Amsterdam, The Netherlands – Royal Philips (NYSE: PHG, AEX: PHIA), the global leader in lighting, today, in partnership with The Climate Group, called on every single city and utility around the world to schedule the switch of their street lighting to LED by 2025. During the annual Climate Week NYC proceedings in New York, Philips supported the launch of The Climate Group’s new major global campaign – “LED = Lower Emissions Delivered” – to encourage local governments, cities and utilities to embrace the carbon and cost benefits of switching to LED.
“Climate Week NYC is an important milestone on the road to COP21 in Paris later this year, where world leaders will be urged to act faster and more decisively in combating climate change,” said Eric Rondolat, Chief Executive Officer, Philips Lighting. “The demand for energy is increasing twice as fast as the annual rate of improvement in energy efficiency, so more ambitious targets are needed. For instance, simply switching conventional street lighting to LED provides an energy saving of around 40-50 percent. If you add connected lighting technologies, such as sensors and software control systems, you save an additional 30 percent while giving the community better lit, safer streets. So we definitely can meet more ambitious targets while at the same time improving quality of life.”

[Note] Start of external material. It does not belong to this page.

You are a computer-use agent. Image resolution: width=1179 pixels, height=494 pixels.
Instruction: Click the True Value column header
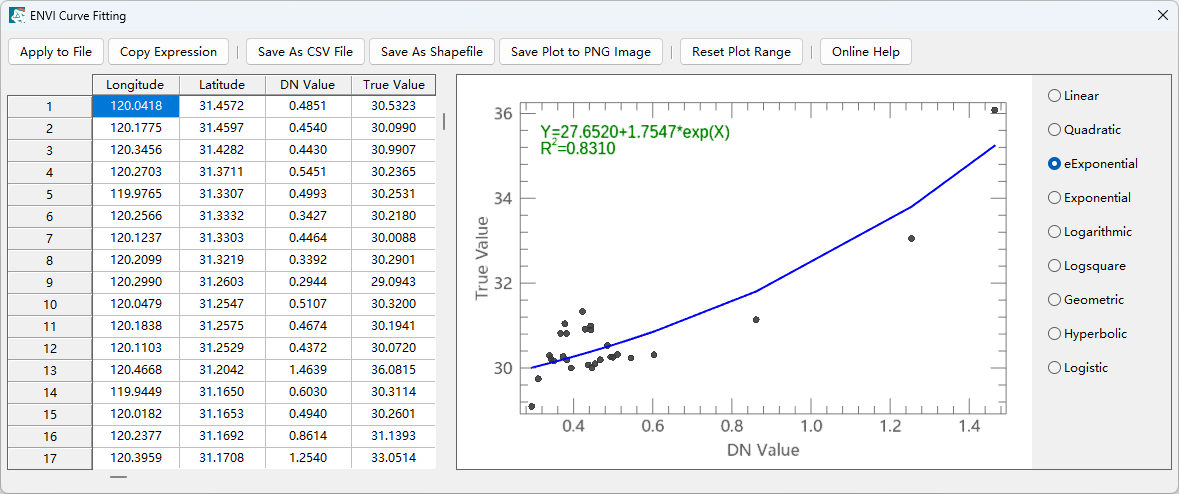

A new report, “Support the Big Switch,” published today, reveals that major cities around the world want to upgrade to LED. It states that while the technological barriers for switching to LED have been overcome, cities want more support from Government and financial institutions to refine business models and financing options to help make the switch.
In 2013, the city of Los Angeles began the installation of 140,000 LED street lights and has already reported energy savings of 63% and cost savings around $8.7 million in 2014. Today, with the help of Philips, Los Angeles is the first major city globally to renovate its LED lighting to ‘Connected lighting,’ using a system that uses mobile and cloud-based technologies. The new system delivers information so that cities can respond quickly to different situations, make smarter decisions and realize new operational efficiencies. And through connected LED lighting, the city has the potential to realize energy savings of up to 80%.

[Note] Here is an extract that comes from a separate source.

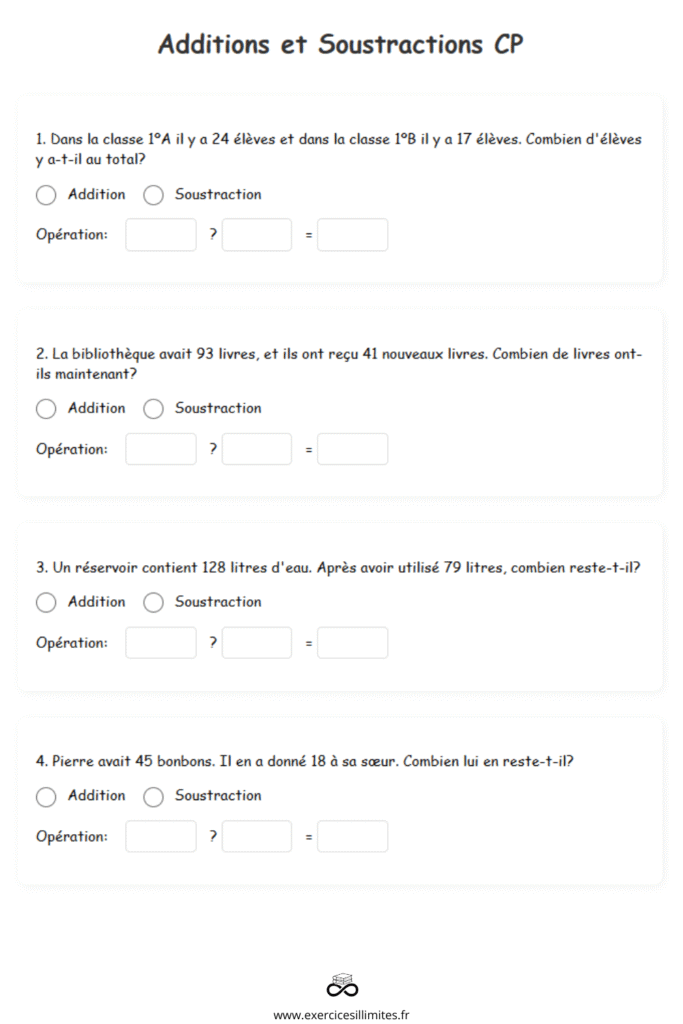Focus first operand field in question 3

[161, 643]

“There is no longer any reason why the big switch to LED street lighting shouldn’t start today, accelerating adoption in the US and around the world,” said Mark Kenber, CEO of The Climate Group. “Our global trials and stakeholder consultations have shown that, when it comes to tackling climate change, LEDs are the lowest of the low hanging fruit and easiest to implement. It’s technically proven, commercially viable, and already resulting in major savings for cities around the world. With the number of street lights around the world likely to hit 350 million by 2025, local governments, utilities and financial institutions need to work together to ensure that all new and existing street lights are LED – or of equivalent energy efficiency – by 2025.”
As a symbol of this collaboration and commitment and as a visible call to action for cities around the globe, the iconic Times Square Ball, lit by 32,256 Philips Luxeon LEDs, has been programmed to display ongoing variations of the color green interspersed with images of a spinning planet Earth throughout all of Climate Week NYC.